New fitness centers that had sprung up around the city boasted central air conditioning. They pumped waves of coolness over their members, men and women in color-coordinated Spandex.

Stern bought a few electric fans. This is the kind of hew-to-the-course management style that, despite a half century of gusting trends, has preserved Stern's Gym in a pristine state-its decor what you might call ambiance de iron.

From its inception, the place had been a lodestone for hardcore bodybuilders.

At the end of its first year, Stern's Gym needed more space. Stern leased the second floor of a building on Grenada Avenue in North Park. Only the previous tenants refused to vacate the premises.

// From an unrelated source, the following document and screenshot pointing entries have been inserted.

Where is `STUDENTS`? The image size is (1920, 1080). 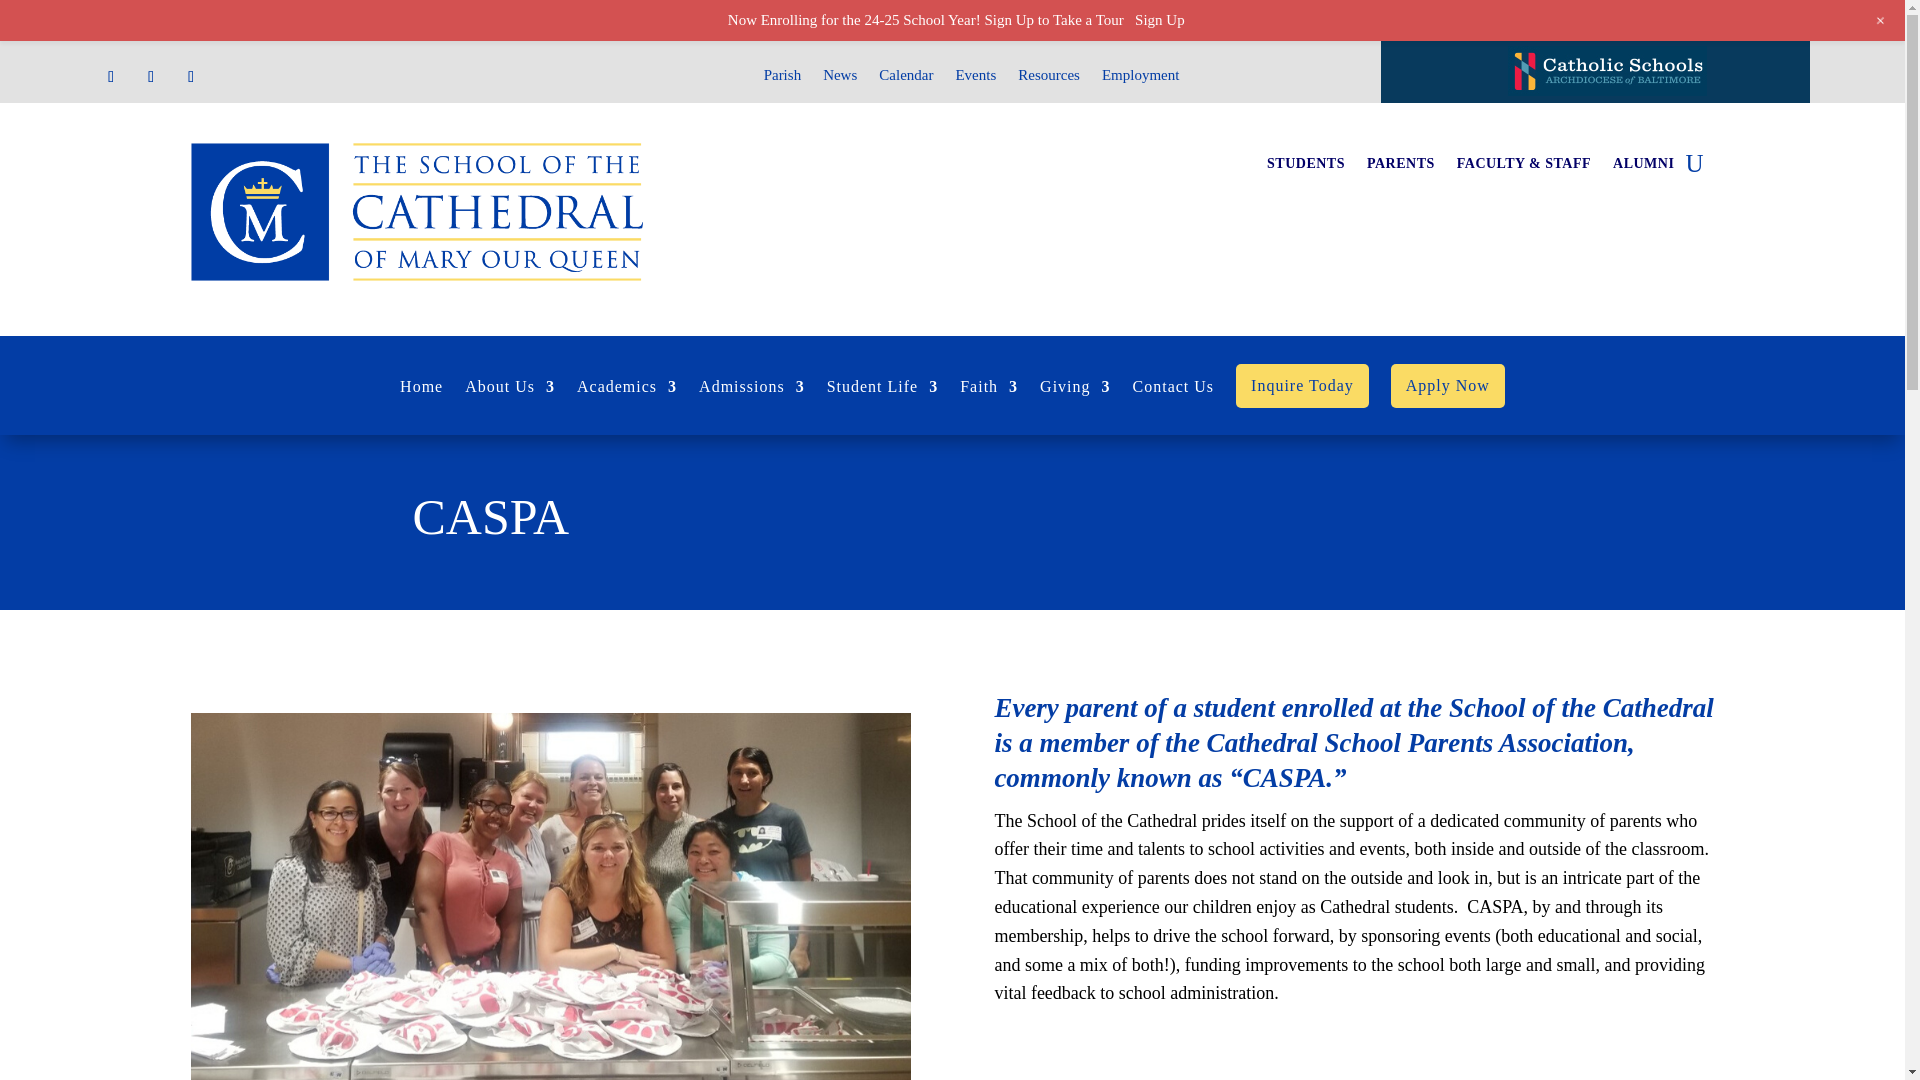
STUDENTS is located at coordinates (1306, 168).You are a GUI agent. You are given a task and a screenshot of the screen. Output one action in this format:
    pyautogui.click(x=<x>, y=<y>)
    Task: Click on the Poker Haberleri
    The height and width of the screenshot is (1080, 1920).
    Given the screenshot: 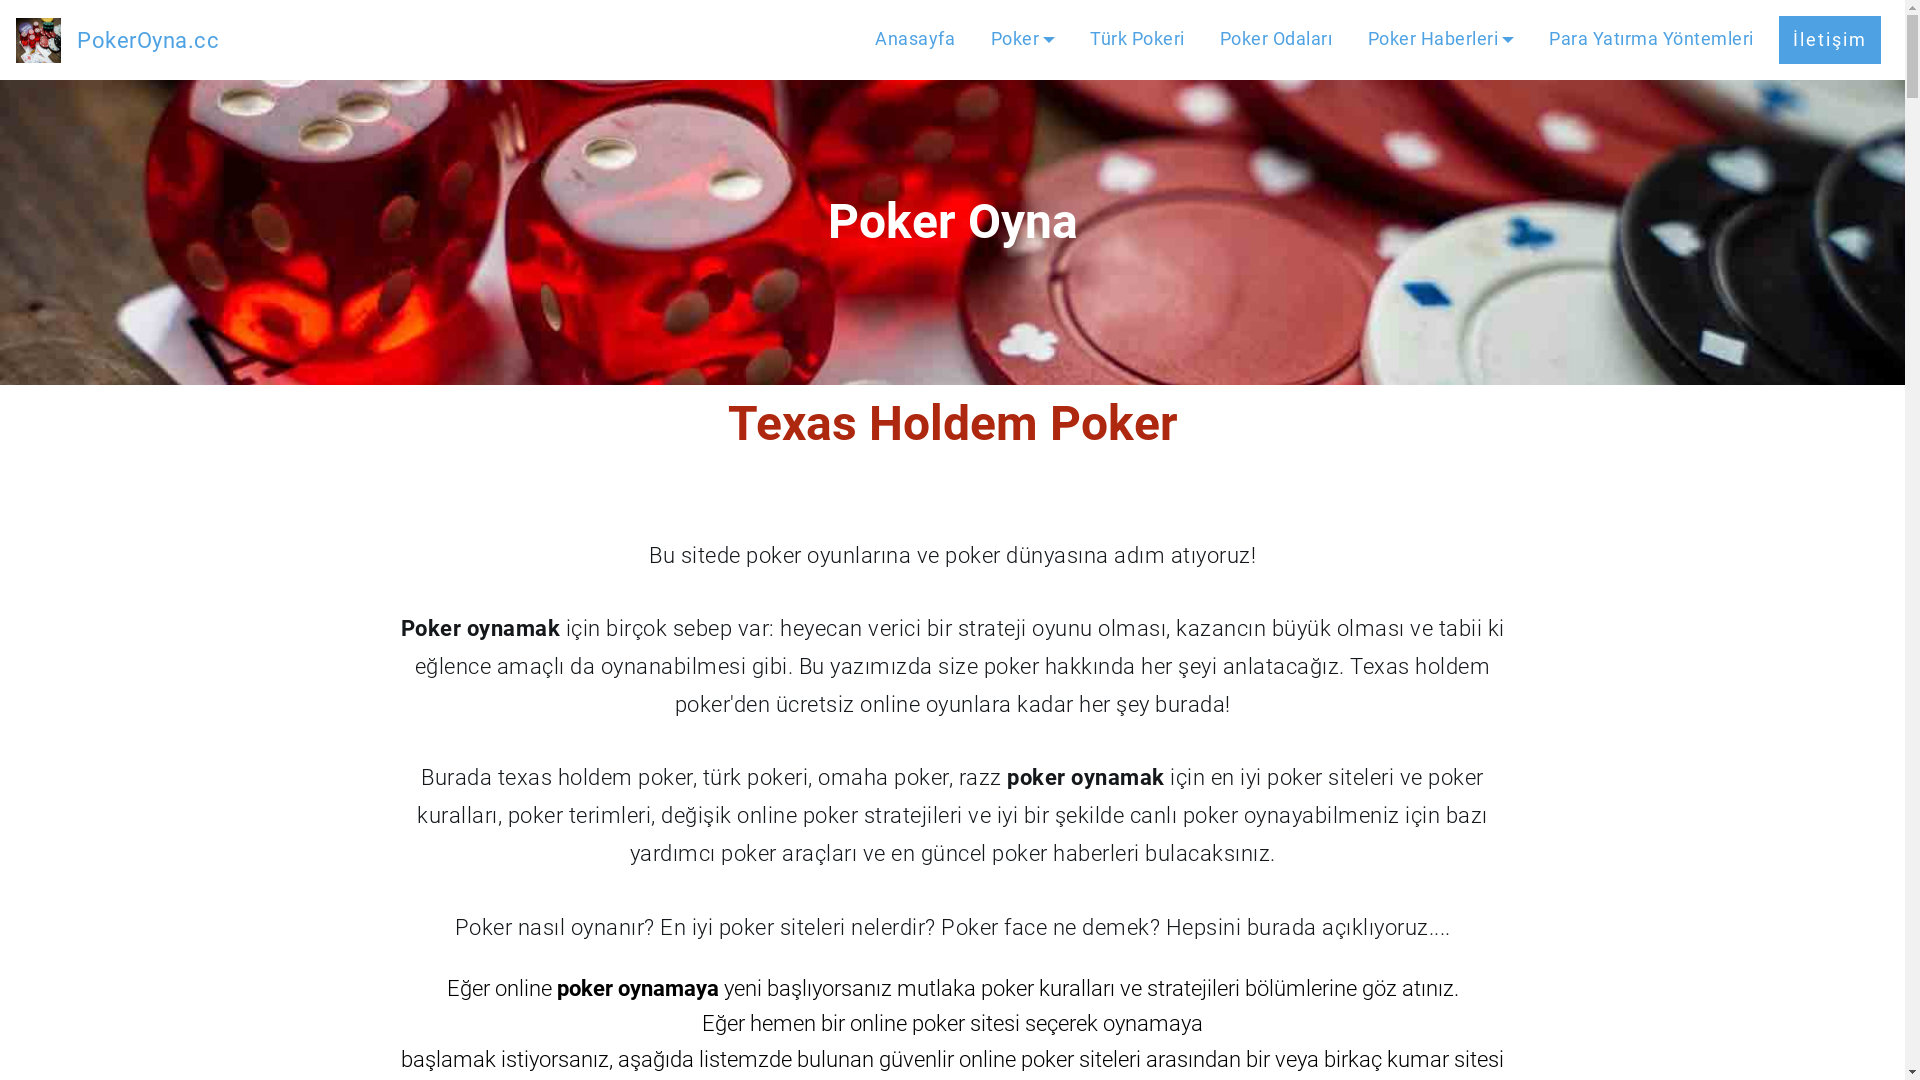 What is the action you would take?
    pyautogui.click(x=1442, y=40)
    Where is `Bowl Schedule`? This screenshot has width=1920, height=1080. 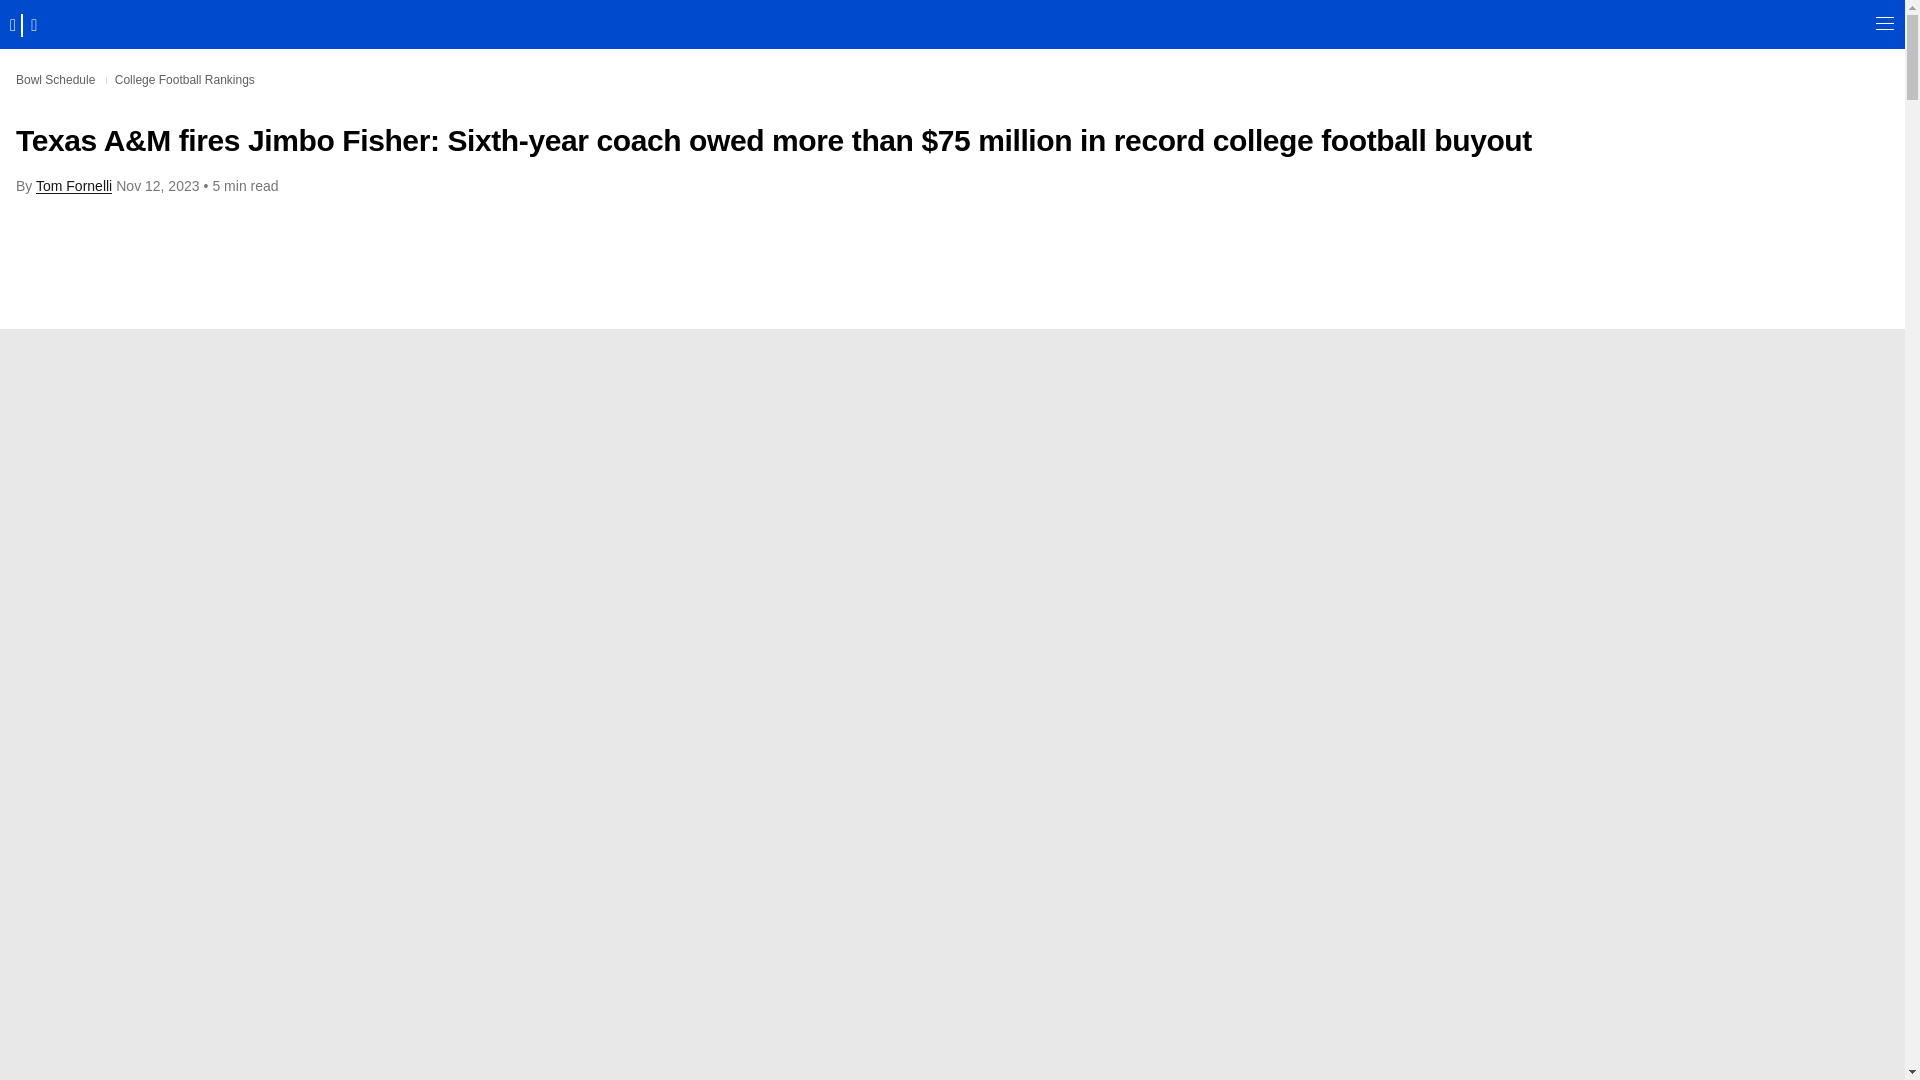 Bowl Schedule is located at coordinates (54, 80).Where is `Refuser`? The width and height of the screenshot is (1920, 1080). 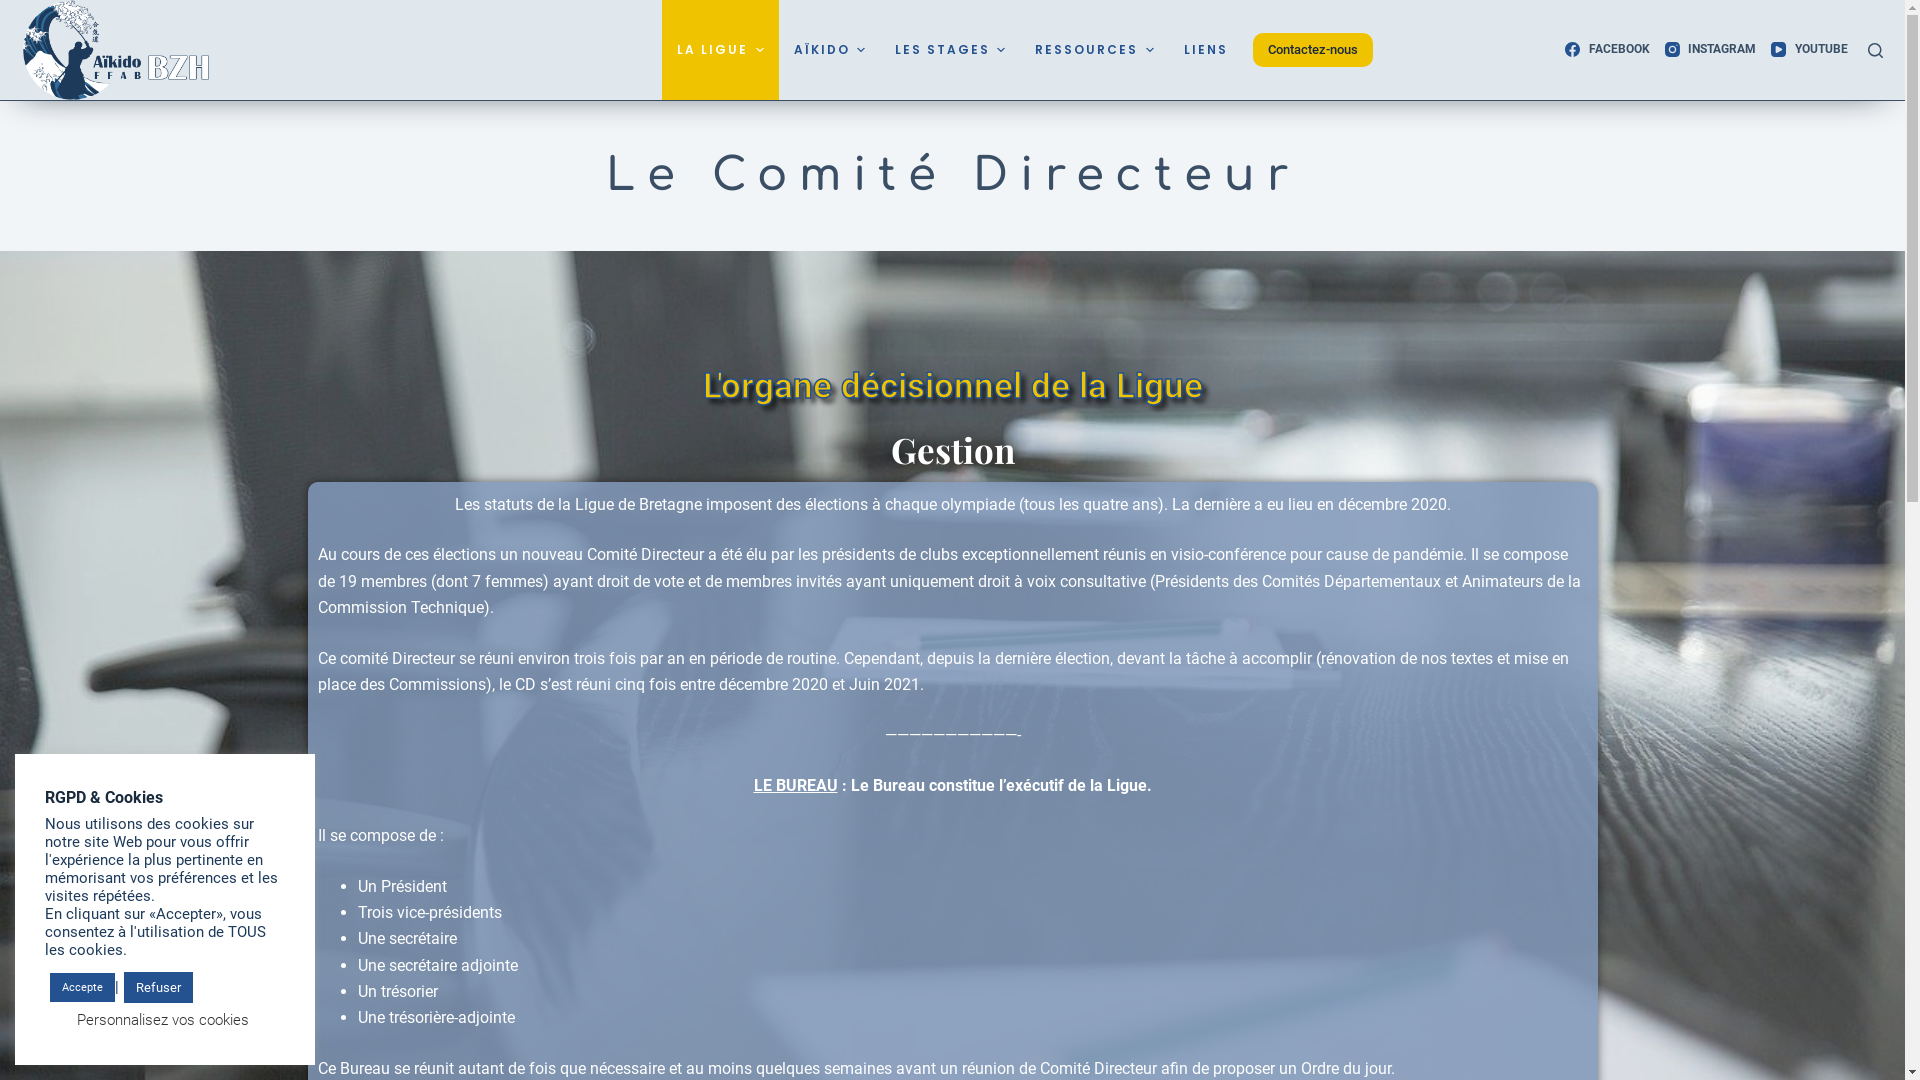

Stern and his pals bid their time. When the ex-tenant left the building one day, they moved his bowling alley and pool hall out, and moved the gym in-where it has remained ever since. Below the gym in those days a kosher chicken slaughter house. "the odor was so bad in the summertime that people walked on the other side of the street". Stern remembered. "but the rent was cheap. at 5 p.m. each day, when the rendering truck drove up, weightlifters rushed across the gym floor to shut the windows to the stink of it.

Worked 90 hours a week

Sterns first opened the gym for business May 13, 1946, on Menlo Avenue near Hoover High School. "I worked 90 hours a week for the first month," he recalled, "and I made $50."


Schwarzenegger was here

Over the years, serious bodybuilders came through the doors of the Stern's Gym regularly. Lou Ferrigno, who once starred on television as "The Incredible Hulk," has worked out here. So has John Davis, a 1940s world champion weightlifter, and bodybuilder/movie star Arnold Schwarzenegger. And Bill Pearl, of course. And a lot of San Diego Chargers. And so did Shannon Brown, a former competitive bodybuilder and member of the Detroit Lions, who bought the gym on April 15, 1994. Brown was a kid in Jackson, Mississippi, when he first came across the name Leo Stern in a muscle magazine. Later, in Michigan, he lifted in Leo Stern-sponsored competitions. Stern's Gym, Brown said, is known across the country.